Crouser was careful when asked how he views the top names on the all-time list, and whether it would be good for the shot put for Barnes’ record to go down. “I would say just among all the shot putters, everybody would just like to see that,” said Crouser, who is now 15 inches shy of that Barnes mark. “I’d love to get that record off the books, I guess, in a sense. It makes me have to train smarter, chasing the 23.12, instead of saying, ‘Oh, I’ve got the clean world record.’”

There’s reason to believe Crouser can up his personal best again at Drake and certainly later this summer and at the world championships in Doha in late September.

“I wouldn’t say it’s the best I’ve felt,” Crouser, who has gained 20 pounds of “quality weight” since Rio with the well publicized 5,000-calorie-a-day shot putters’ diet, said of that season-opening meet last Saturday. “I really wasn’t tapered down too much.”

Crouser then revealed he suffered a small pectoral tear (the right pec, “the one you don’t want”) six weeks ago and missed two weeks of throws training. It took even longer to rehab strength back into it.
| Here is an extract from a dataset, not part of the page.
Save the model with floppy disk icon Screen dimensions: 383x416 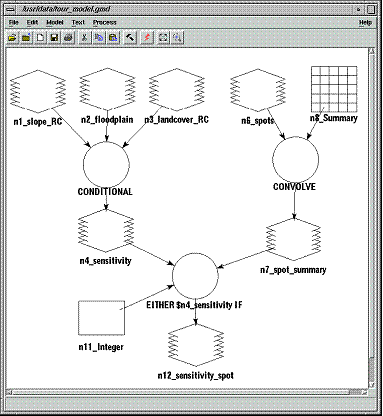point(54,37)
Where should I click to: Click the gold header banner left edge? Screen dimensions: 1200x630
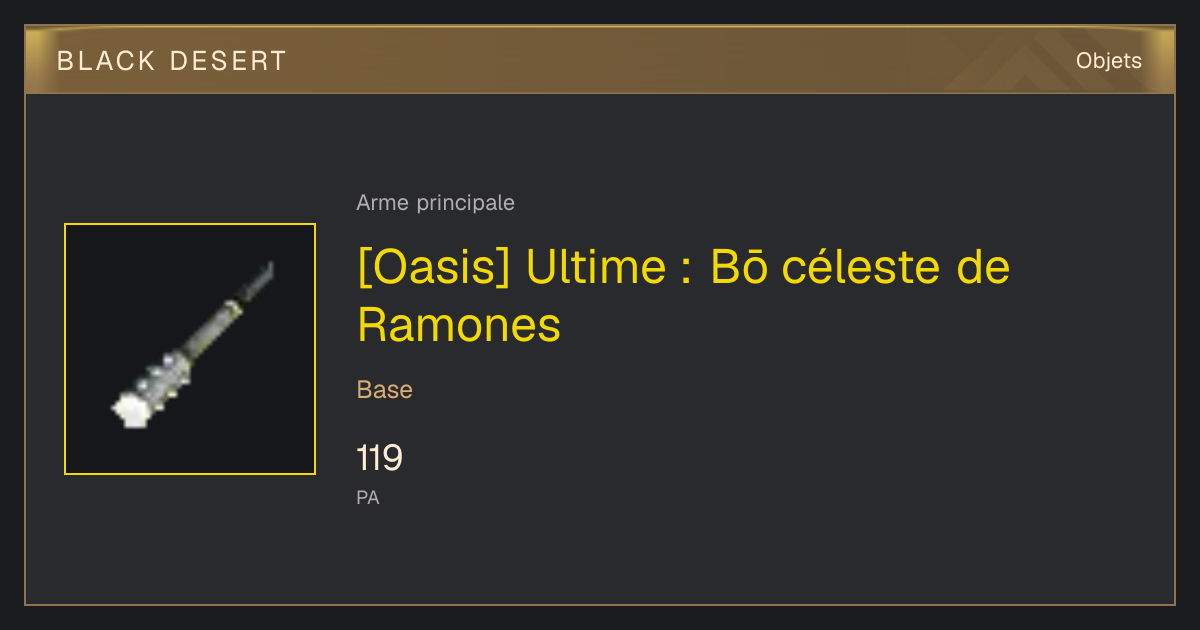(32, 61)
“It’s a really good starting point,” Crouser said, “but hoping to go further this year.”

He celebrated the personal best by eating a Chipotle burrito and, the next day, reeling in a half-dozen crappies near his Olympic training center home in Chula Vista. Fishing is a longtime hobby for Crouser, a Portland native who chose the University of Texas over the University of Oregon because it had a better mechanical engineering program.

He once caught and released a white sturgeon that was 11 feet and 600-plus pounds on the Columbia River. An all-conference basketball player in high school, Crouser broke a rim dunking. He also smashed a gingerbread house, Christmas ornament and canned pumpkin pie with a 20-pound sledgehammer (video here).

But to know the man is to be in his bathroom. Crouser has always marked his goal throw distances on that mirror, first with sticky notes (because his mom wouldn’t let him write on it) and recently in dry erase in Southern California. Around late November, when he resumed offseason training, Crouser for the first time penned “23.13" on it.

“It’s feeling like a much more realistic distance,” he said. “In the past I thought if everything went perfect, I could throw it. Now it’s feeling more and more reasonable.”